95      Il convient par conséquent de répondre à la question posée que l’article 21 TFUE doit être interprété en ce sens qu’il ne s’oppose pas à ce que les autorités d’un État membre puissent, dans des circonstances telles que celles au principal, refuser de reconnaître, dans tous ses éléments, le nom patronymique d’un ressortissant de cet État, tel qu’il a été déterminé dans un second État membre, dans lequel réside ledit ressortissant, lors de son adoption à l’âge adulte par un ressortissant de ce second État membre, lorsque ce nom patronymique comprend un titre de noblesse qui n’est pas admis dans le premier État membre au titre de son droit constitutionnel, dès lors que les mesures prises par ces autorités dans ce contexte sont justifiées par des motifs liés à l’ordre public, c’est-à-dire qu’elles sont nécessaires pour la protection des intérêts qu’elles visent à garantir et proportionnées à l’objectif légitimement poursuivi.

 Sur les dépens

96      La procédure revêtant, à l’égard des parties au principal, le caractère d’un incident soulevé devant la juridiction de renvoi, il appartient à celle-ci de statuer sur les dépens. Les frais exposés pour soumettre des observations à la Cour, autres que ceux desdites parties, ne peuvent faire l’objet d’un remboursement.

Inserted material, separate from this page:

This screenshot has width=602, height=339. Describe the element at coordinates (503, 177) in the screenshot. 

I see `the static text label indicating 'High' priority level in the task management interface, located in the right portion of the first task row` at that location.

Par ces motifs, la Cour (deuxième chambre) dit pour droit:

L’article 21 TFUE doit être interprété en ce sens qu’il ne s’oppose pas à ce que les autorités d’un État membre puissent, dans des circonstances telles que celles au principal, refuser de reconnaître, dans tous ses éléments, le nom patronymique d’un ressortissant de cet État, tel qu’il a été déterminé dans un second État membre, dans lequel réside ledit ressortissant, lors de son adoption à l’âge adulte par un ressortissant de ce second État membre, lorsque ce nom patronymique comprend un titre de noblesse qui n’est pas admis dans le premier État membre au titre de son droit constitutionnel, dès lors que les mesures prises par ces autorités dans ce contexte sont justifiées par des motifs liés à l’ordre public, c’est-à-dire qu’elles sont nécessaires pour la protection des intérêts qu’elles visent à garantir et proportionnées à l’objectif légitimement poursuivi.